Business Culture In Depth, 29/01/2020

Female Leadership Breaks Stereotypes in Business

The 21st century is the epoch of changing a woman’s role in society. She strives much more independence and a career-oriented role rather than that of a housewife, she aspires to become financially independent, open her own business and succeed. Today, women are acting in their new role – female entrepreneurs.

Hesed Shmuel Jewish Charitable and Community Centre with the support of the “Joint” American Jewish Selection Committee and the Conference on Jewish Material Claims against Germany conducted a research work called “Formation of Women Entrepreneurs in Domestic Socio-Economic Realities” in 2018. According to the document, today, a new reality is shaping a modern female business person, that is a businesswoman who is focused not on outdated methods of work but on initiating compromise solutions, corporatism in the socio-cultural space.

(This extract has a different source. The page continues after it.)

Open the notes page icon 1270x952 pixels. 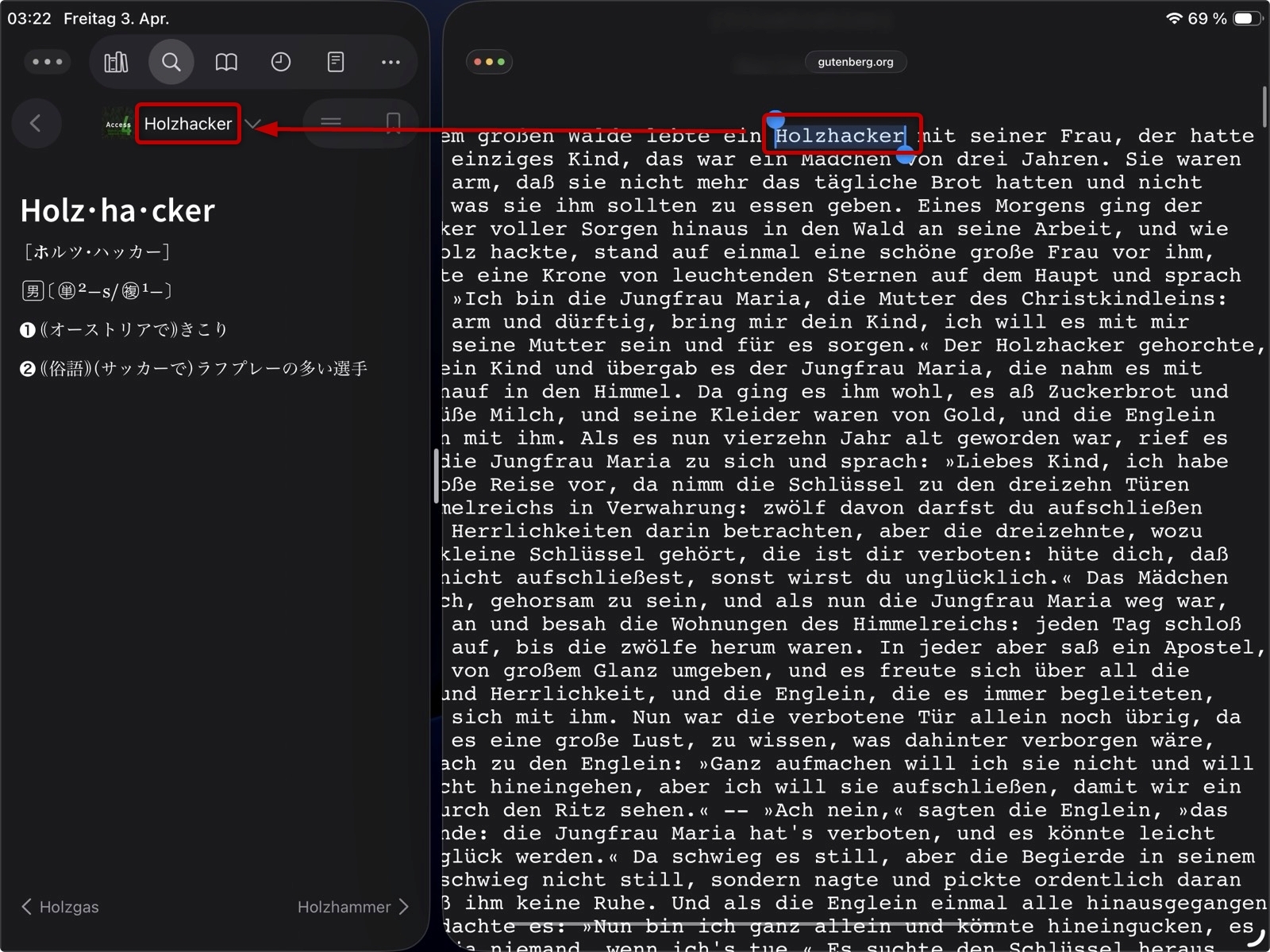[336, 62]
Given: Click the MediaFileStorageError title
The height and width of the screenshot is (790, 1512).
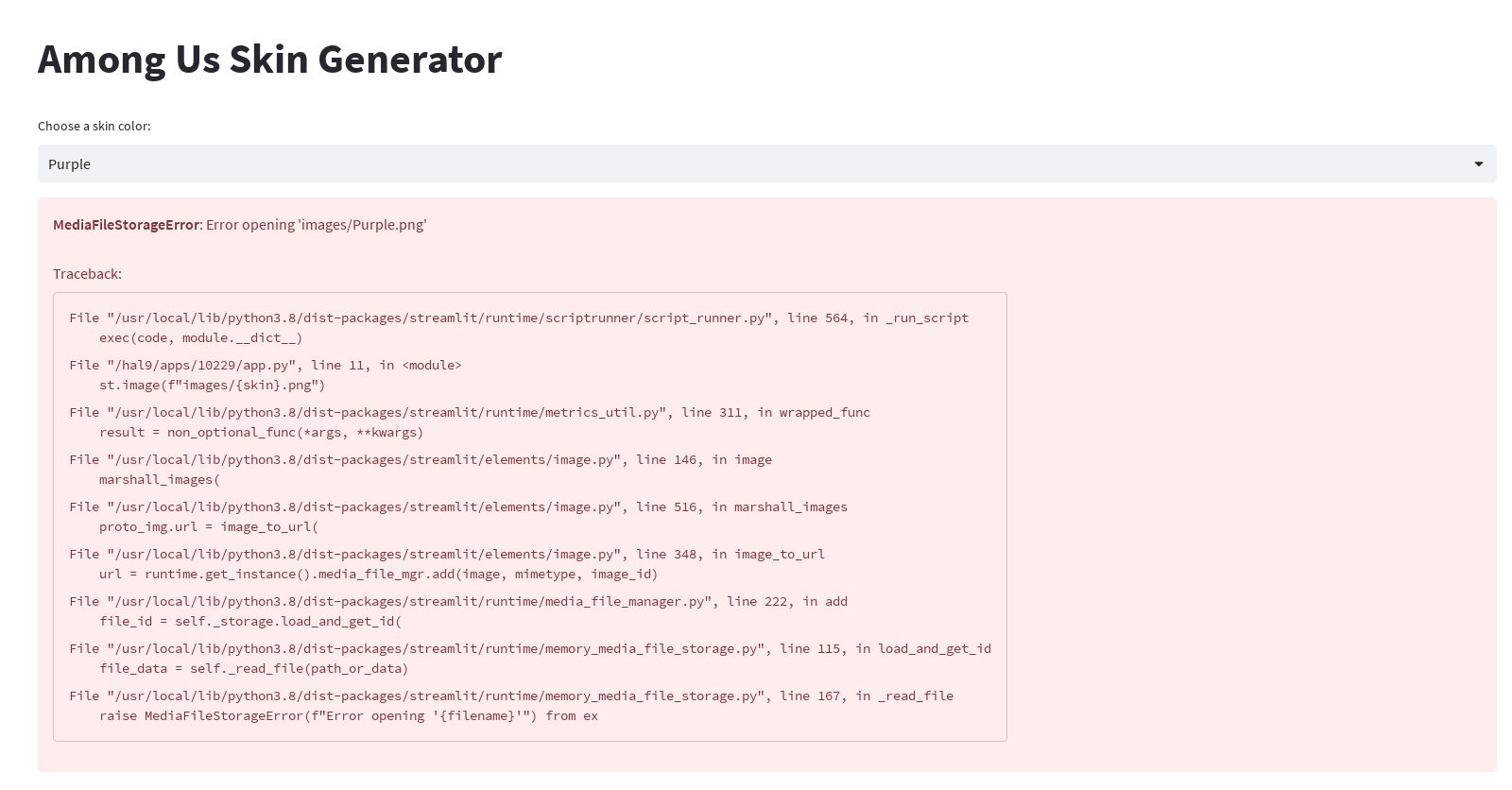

By analogy with men, there is the concept of “Self-made woman” – a woman who has succeeded in life through her strength.

How and when did women entrepreneurs emerge in Ukraine?

Market reforms, the development of democratic relations, the growth of women’s business activity have led to a redistribution of social roles in society. As a result of the radical economic changes in the 1990s, the challenge of developing women entrepreneurs as a special social group becomes quite relevant in the current circumstances.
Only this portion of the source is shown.